• Objective
Report each line of the records below that contains the string "height", copying every such line in full. Case counts.

━━━━━ Dataset records ━━━━━

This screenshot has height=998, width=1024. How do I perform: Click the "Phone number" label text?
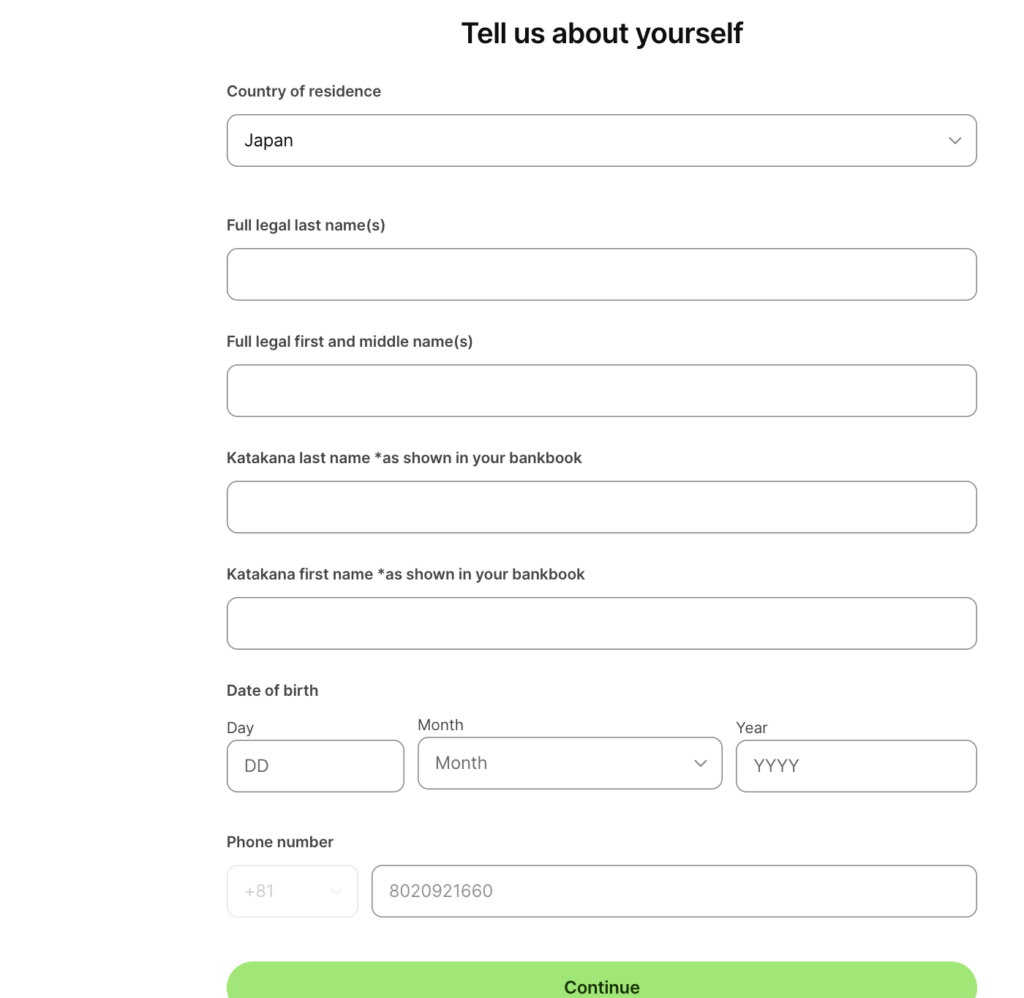pos(280,842)
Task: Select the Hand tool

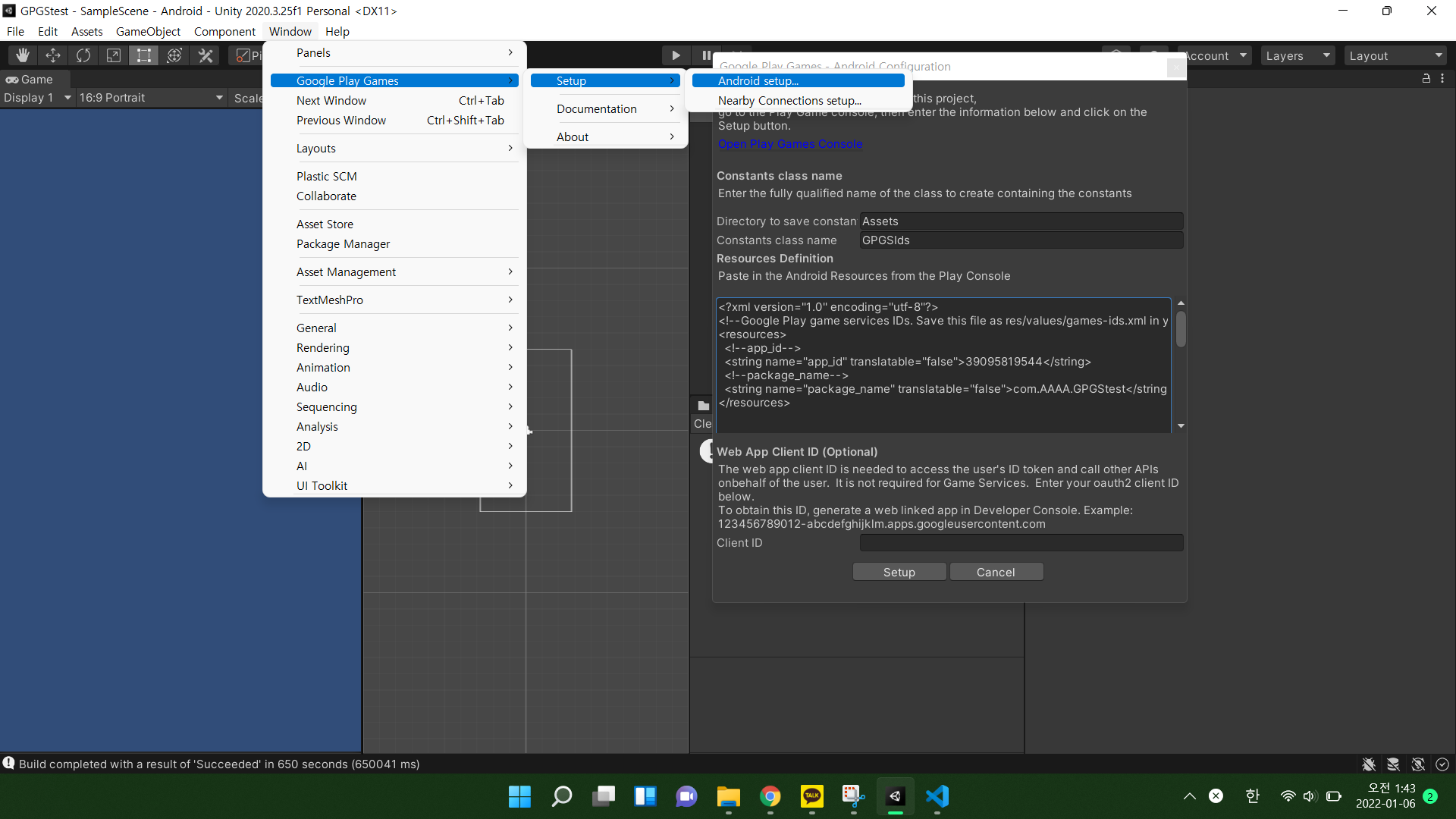Action: point(23,55)
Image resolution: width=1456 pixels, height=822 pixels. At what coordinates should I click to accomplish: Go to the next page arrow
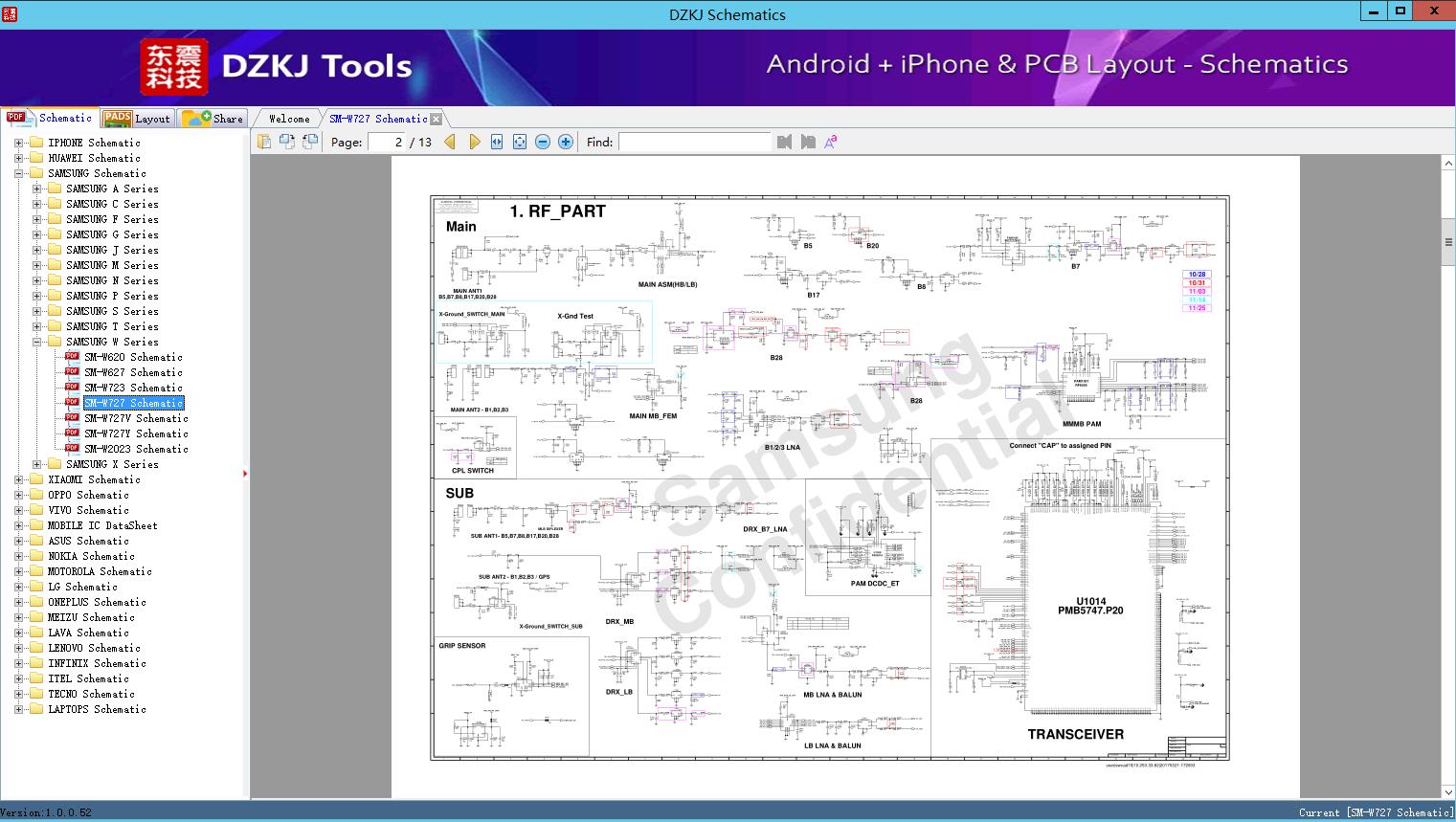coord(475,142)
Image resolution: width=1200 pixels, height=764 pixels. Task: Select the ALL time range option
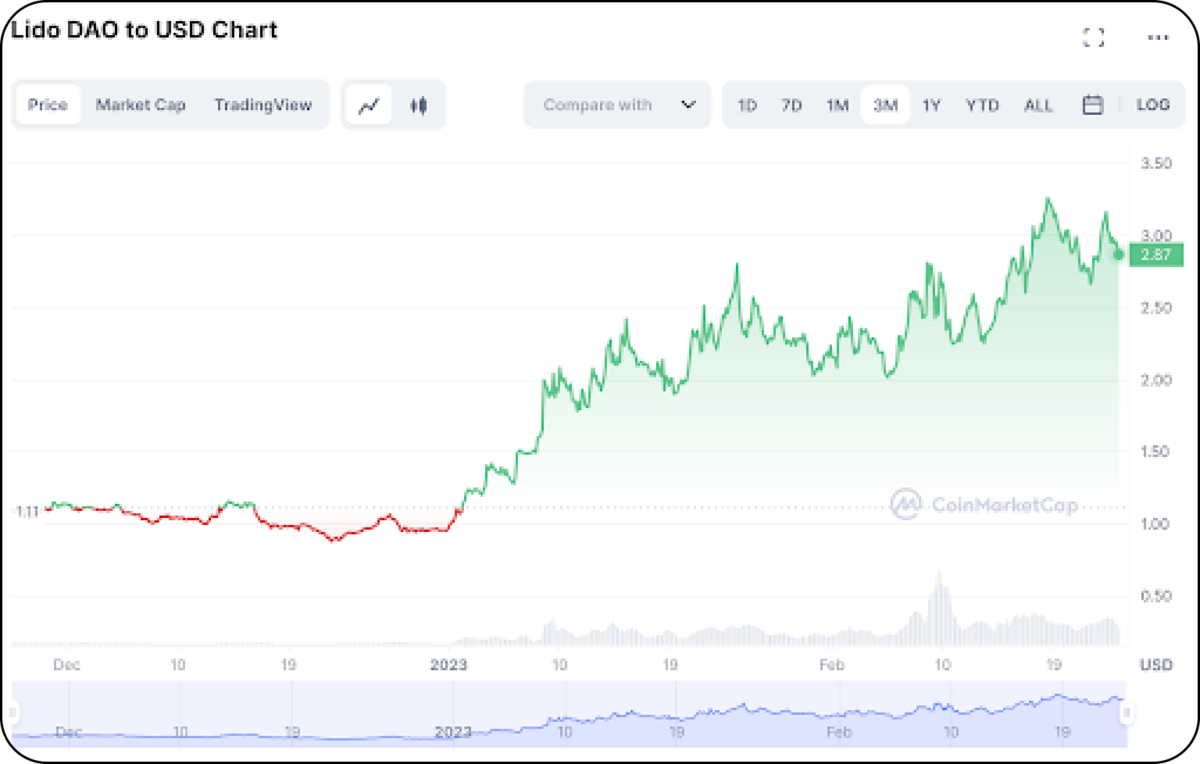(x=1038, y=105)
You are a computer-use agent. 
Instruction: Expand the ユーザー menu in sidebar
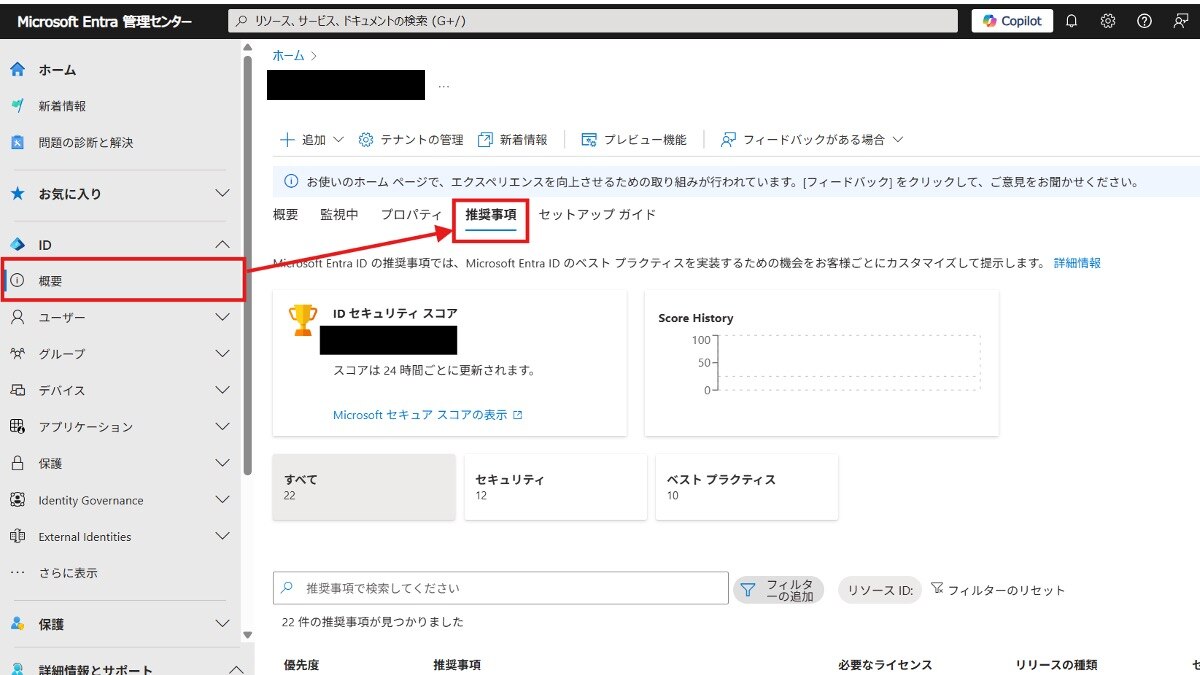click(223, 318)
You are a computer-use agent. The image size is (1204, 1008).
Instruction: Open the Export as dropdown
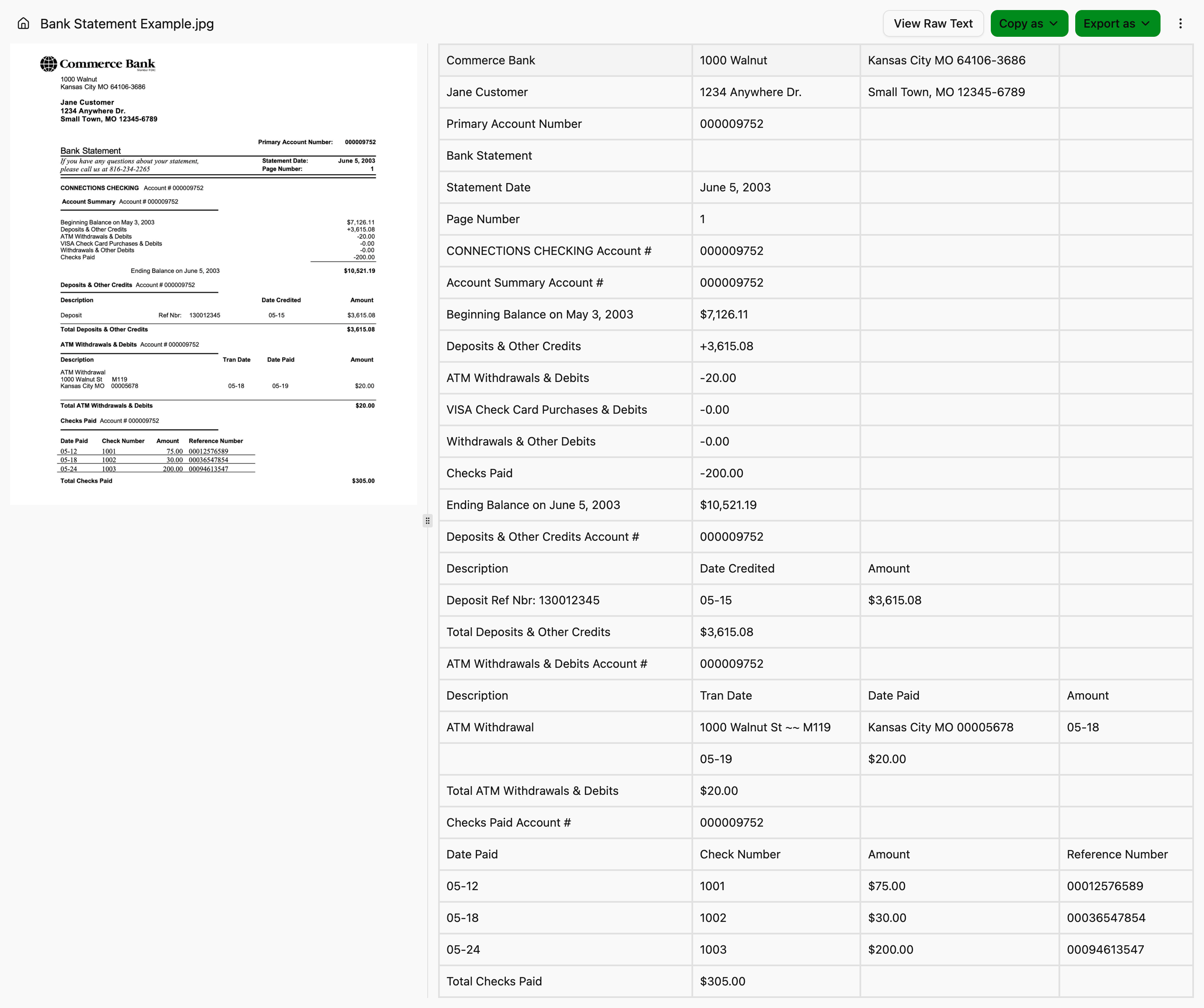pos(1117,23)

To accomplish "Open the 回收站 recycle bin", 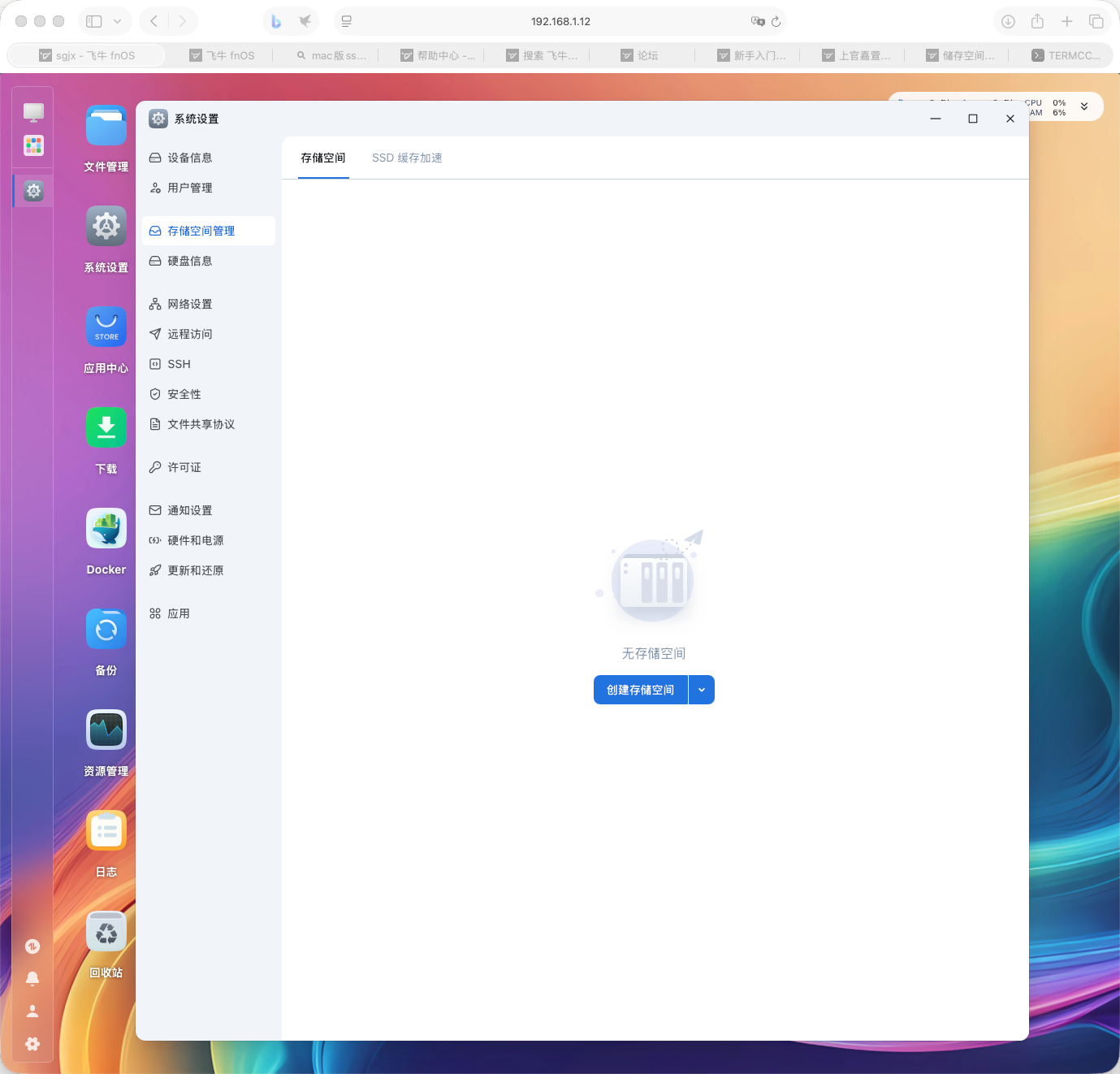I will [106, 931].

━━━━━

• Full output
This screenshot has height=998, width=1024. How do I perform: Click the "Phone number" label text?
Image resolution: width=1456 pixels, height=822 pixels. At what coordinates should I click to accomplish: Go to the next page arrow
Image resolution: width=1200 pixels, height=764 pixels. Task: Select the ALL time range option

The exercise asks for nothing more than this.